_WHAT THE EXERCISE ASKS_: Render the records from the line containing "Given: Select the" through the line containing "pos(579,398)" as a Markdown table with the columns Row and Line text. Number each line in order, and omit any blank lines.
---- DATASET CONTENT
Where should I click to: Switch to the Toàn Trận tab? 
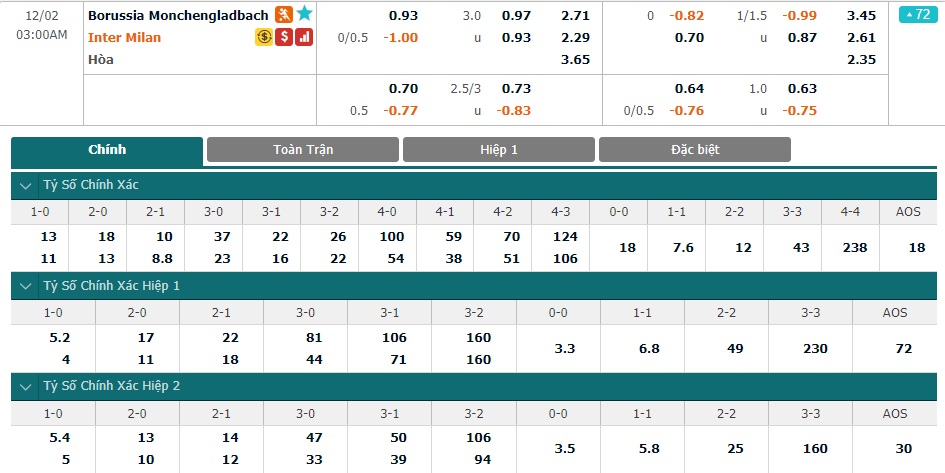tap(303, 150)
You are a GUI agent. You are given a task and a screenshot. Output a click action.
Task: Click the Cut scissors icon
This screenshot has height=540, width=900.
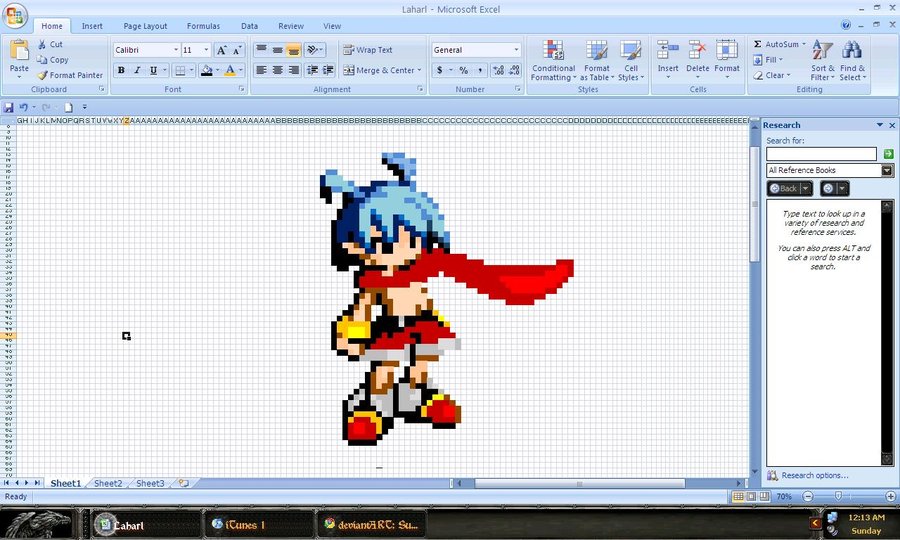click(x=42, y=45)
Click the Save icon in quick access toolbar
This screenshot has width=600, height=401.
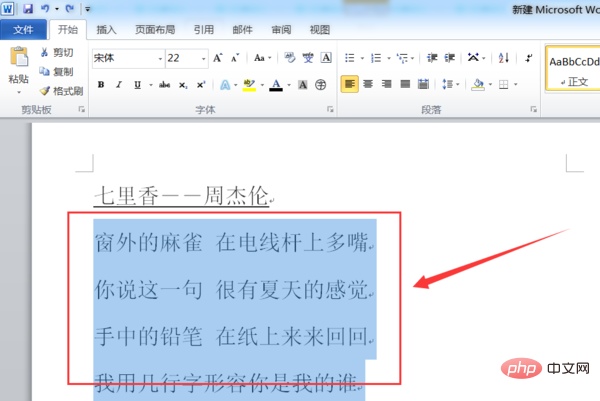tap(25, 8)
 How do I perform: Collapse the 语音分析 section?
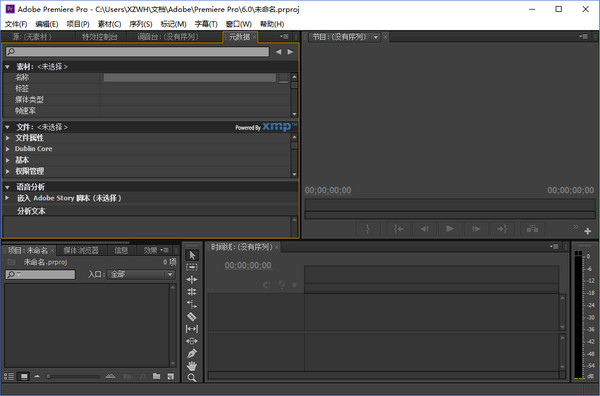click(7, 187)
--------
---- DATASET CONTENT
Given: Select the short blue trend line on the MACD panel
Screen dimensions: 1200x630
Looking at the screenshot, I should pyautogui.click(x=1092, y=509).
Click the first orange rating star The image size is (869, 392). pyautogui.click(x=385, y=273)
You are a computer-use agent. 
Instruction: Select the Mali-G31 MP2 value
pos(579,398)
--------
_RESPONSE TO THE TASK_:
| Row | Line text |
|---|---|
| 1 | Given: Select the short blue trend line on the MACD panel |
| 2 | Screen dimensions: 1200x630 |
| 3 | Looking at the screenshot, I should pyautogui.click(x=1092, y=509). |
| 4 | Click the first orange rating star The image size is (869, 392). pyautogui.click(x=385, y=273) |
| 5 | You are a computer-use agent.  |
| 6 | Instruction: Select the Mali-G31 MP2 value |
| 7 | pos(579,398) |